• **What is expected**:
All of the data must be output without alteration.
#####
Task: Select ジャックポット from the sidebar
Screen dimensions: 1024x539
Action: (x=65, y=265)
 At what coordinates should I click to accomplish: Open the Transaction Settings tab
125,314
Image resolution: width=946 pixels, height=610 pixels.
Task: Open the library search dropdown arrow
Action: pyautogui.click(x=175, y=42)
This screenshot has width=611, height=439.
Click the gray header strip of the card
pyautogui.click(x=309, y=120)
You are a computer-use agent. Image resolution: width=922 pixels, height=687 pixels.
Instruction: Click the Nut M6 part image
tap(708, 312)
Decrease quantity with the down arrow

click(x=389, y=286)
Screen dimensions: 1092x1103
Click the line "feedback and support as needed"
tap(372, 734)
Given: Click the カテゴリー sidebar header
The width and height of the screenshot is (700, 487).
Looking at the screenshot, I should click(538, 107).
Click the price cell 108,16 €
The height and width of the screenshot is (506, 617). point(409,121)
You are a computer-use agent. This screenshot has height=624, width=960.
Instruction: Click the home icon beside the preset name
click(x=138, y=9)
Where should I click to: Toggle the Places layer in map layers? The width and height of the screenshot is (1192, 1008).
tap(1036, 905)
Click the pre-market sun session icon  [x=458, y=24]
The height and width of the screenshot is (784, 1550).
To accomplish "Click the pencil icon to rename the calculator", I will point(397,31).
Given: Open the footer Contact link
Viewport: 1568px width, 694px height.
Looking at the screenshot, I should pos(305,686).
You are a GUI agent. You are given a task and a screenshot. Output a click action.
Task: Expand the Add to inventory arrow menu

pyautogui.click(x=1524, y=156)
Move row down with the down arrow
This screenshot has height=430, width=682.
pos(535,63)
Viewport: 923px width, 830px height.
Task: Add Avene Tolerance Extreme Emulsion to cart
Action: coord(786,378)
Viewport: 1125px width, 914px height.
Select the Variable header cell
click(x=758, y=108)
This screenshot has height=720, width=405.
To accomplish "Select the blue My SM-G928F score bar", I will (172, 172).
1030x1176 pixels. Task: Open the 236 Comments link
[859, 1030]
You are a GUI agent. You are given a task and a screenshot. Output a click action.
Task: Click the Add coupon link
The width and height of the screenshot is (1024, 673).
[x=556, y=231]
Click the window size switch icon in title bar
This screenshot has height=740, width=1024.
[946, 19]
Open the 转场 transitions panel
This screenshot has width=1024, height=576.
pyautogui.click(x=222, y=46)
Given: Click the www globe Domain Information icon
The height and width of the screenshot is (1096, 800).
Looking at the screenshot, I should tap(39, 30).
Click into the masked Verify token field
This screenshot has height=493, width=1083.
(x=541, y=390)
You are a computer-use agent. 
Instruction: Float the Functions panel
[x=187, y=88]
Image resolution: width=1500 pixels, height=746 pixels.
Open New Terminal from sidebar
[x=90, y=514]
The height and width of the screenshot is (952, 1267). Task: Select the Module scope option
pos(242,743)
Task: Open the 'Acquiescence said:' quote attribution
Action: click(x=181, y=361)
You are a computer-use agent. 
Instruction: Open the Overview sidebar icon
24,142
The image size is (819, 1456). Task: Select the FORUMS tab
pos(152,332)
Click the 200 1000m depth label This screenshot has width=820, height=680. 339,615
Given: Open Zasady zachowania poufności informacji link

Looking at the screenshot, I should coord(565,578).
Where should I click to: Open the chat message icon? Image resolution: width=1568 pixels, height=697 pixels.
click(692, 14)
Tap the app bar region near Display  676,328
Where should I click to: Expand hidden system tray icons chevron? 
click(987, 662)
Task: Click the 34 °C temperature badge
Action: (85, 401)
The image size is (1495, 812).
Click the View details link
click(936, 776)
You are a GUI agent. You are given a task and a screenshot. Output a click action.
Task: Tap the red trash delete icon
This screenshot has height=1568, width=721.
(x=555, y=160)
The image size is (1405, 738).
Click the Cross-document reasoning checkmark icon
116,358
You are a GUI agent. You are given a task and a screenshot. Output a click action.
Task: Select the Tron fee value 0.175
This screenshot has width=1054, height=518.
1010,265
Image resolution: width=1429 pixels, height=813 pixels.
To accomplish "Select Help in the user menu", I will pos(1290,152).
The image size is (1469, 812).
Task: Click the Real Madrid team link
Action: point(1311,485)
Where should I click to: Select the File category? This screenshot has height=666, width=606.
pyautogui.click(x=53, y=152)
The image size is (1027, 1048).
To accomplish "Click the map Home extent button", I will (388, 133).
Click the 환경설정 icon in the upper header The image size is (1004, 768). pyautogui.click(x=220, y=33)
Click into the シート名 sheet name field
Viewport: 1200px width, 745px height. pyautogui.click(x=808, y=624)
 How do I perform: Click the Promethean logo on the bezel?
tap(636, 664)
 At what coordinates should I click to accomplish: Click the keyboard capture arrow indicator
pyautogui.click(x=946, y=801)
#####
• **Expected answer**:
Task: Select ジャックポット from the sidebar
Screen dimensions: 1024x539
Action: (x=65, y=265)
 At what coordinates should I click to accomplish: Open the Transaction Settings tab
125,314
Image resolution: width=946 pixels, height=610 pixels.
Task: Open the library search dropdown arrow
Action: pyautogui.click(x=175, y=42)
This screenshot has width=611, height=439.
Click the gray header strip of the card
pyautogui.click(x=309, y=120)
You are a computer-use agent. Image resolution: width=922 pixels, height=687 pixels.
Instruction: Click the Nut M6 part image
tap(708, 312)
Decrease quantity with the down arrow

click(x=389, y=286)
Screen dimensions: 1092x1103
Click the line "feedback and support as needed"
tap(372, 734)
Given: Click the カテゴリー sidebar header
The width and height of the screenshot is (700, 487).
Looking at the screenshot, I should click(538, 107).
Click the price cell 108,16 €
The height and width of the screenshot is (506, 617). point(409,121)
You are a computer-use agent. This screenshot has height=624, width=960.
Instruction: Click the home icon beside the preset name
click(x=138, y=9)
Where should I click to: Toggle the Places layer in map layers? The width and height of the screenshot is (1192, 1008).
tap(1036, 905)
Click the pre-market sun session icon  [x=458, y=24]
The height and width of the screenshot is (784, 1550).
To accomplish "Click the pencil icon to rename the calculator", I will point(397,31).
Given: Open the footer Contact link
Viewport: 1568px width, 694px height.
Looking at the screenshot, I should pos(305,686).
You are a GUI agent. You are given a task and a screenshot. Output a click action.
Task: Expand the Add to inventory arrow menu

pyautogui.click(x=1524, y=156)
Move row down with the down arrow
This screenshot has height=430, width=682.
pos(535,63)
Viewport: 923px width, 830px height.
Task: Add Avene Tolerance Extreme Emulsion to cart
Action: coord(786,378)
Viewport: 1125px width, 914px height.
Select the Variable header cell
click(x=758, y=108)
This screenshot has height=720, width=405.
To accomplish "Select the blue My SM-G928F score bar", I will (172, 172).
1030x1176 pixels. Task: Open the 236 Comments link
[859, 1030]
You are a GUI agent. You are given a task and a screenshot. Output a click action.
Task: Click the Add coupon link
The width and height of the screenshot is (1024, 673).
[x=556, y=231]
Click the window size switch icon in title bar
This screenshot has height=740, width=1024.
[946, 19]
Open the 转场 transitions panel
This screenshot has width=1024, height=576.
pyautogui.click(x=222, y=46)
Given: Click the www globe Domain Information icon
The height and width of the screenshot is (1096, 800).
Looking at the screenshot, I should tap(39, 30).
Click into the masked Verify token field
This screenshot has height=493, width=1083.
(x=541, y=390)
You are a computer-use agent. 
Instruction: Float the Functions panel
[x=187, y=88]
Image resolution: width=1500 pixels, height=746 pixels.
Open New Terminal from sidebar
[x=90, y=514]
The height and width of the screenshot is (952, 1267). Task: Select the Module scope option
pos(242,743)
Task: Open the 'Acquiescence said:' quote attribution
Action: click(x=181, y=361)
You are a computer-use agent. 
Instruction: Open the Overview sidebar icon
24,142
The image size is (819, 1456). Task: Select the FORUMS tab
pos(152,332)
Click the 200 1000m depth label This screenshot has width=820, height=680. 339,615
Given: Open Zasady zachowania poufności informacji link

Looking at the screenshot, I should coord(565,578).
Where should I click to: Open the chat message icon? Image resolution: width=1568 pixels, height=697 pixels.
click(692, 14)
Tap the app bar region near Display  676,328
Where should I click to: Expand hidden system tray icons chevron? 
click(987, 662)
Task: Click the 34 °C temperature badge
Action: (85, 401)
The image size is (1495, 812).
Click the View details link
click(936, 776)
You are a GUI agent. You are given a task and a screenshot. Output a click action.
Task: Tap the red trash delete icon
This screenshot has height=1568, width=721.
(x=555, y=160)
The image size is (1405, 738).
Click the Cross-document reasoning checkmark icon
116,358
You are a GUI agent. You are given a task and a screenshot. Output a click action.
Task: Select the Tron fee value 0.175
This screenshot has width=1054, height=518.
1010,265
Image resolution: width=1429 pixels, height=813 pixels.
To accomplish "Select Help in the user menu", I will pos(1290,152).
The image size is (1469, 812).
Task: Click the Real Madrid team link
Action: point(1311,485)
Where should I click to: Select the File category? This screenshot has height=666, width=606.
pyautogui.click(x=53, y=152)
The image size is (1027, 1048).
To accomplish "Click the map Home extent button", I will (388, 133).
Click the 환경설정 icon in the upper header The image size is (1004, 768). pyautogui.click(x=220, y=33)
Click into the シート名 sheet name field
Viewport: 1200px width, 745px height. pyautogui.click(x=808, y=624)
 How do I perform: Click the Promethean logo on the bezel?
tap(636, 664)
 At what coordinates should I click to accomplish: Click the keyboard capture arrow indicator
pyautogui.click(x=946, y=801)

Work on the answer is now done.